Aluminium is omnipresent! Since its discovery, Aluminium has been at the core of human development stories across the globe. It is quite a feat actually how a metal not occurring in purest form in nature can be crafted into a multi utility super metal within just one and half centuries of development. Just to give you a glimpse of its beauty, here's a full aluminum body which is the talk of the entire world

The Apple iPhone
To school kids, this might seem a bit mundane. They have been memorizing this since their class 6 chemistry books featured it in schools.

Aluminium - 'Al'
But there’s more to it than just the numbers. Let’s come outside the textbooks and into the real world. Here are some really interesting facts that will open your minds towards the history of the silvery shiny metal’s usage.






As the metal resembled silver and it was light and expensive, during Napoleon III’s reign, aluminium was considered an elite material intended for ornaments and luxury items. In fact, the military and civilian medals were out of aluminium.







In 1884, banker John Pierpont Morgan (J.P. Morgan) began producing special passenger railway coaches with aluminium seats in New York. This was the beginning of the production of lightweight coaches for fuel efficiency and increasing speed.

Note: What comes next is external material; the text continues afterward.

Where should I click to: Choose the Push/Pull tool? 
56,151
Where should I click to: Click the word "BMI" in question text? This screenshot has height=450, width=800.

In 1889, Karl Benz, the German automobile designer who holds the patent for the first practical ‘Motorcar’, presented the first sports car with an aluminium body at an exhibition in Berlin, thus implying the use of the metal in automobiles thereafter.







In 1891, Alfred Nobel (inventor of the dynamite and the founder of the Nobel Prize) ordered the creation of Le Migron which was the first passenger boat to use an aluminium hull. A few years later, the Scottish shipbuilding yard Yarrow & Co created a 58 metre torpedo boat made of aluminium named Sokol which was made for the Russian Empire's Navy. It accelerated to a speed of 32 knots, a record speed for the time. 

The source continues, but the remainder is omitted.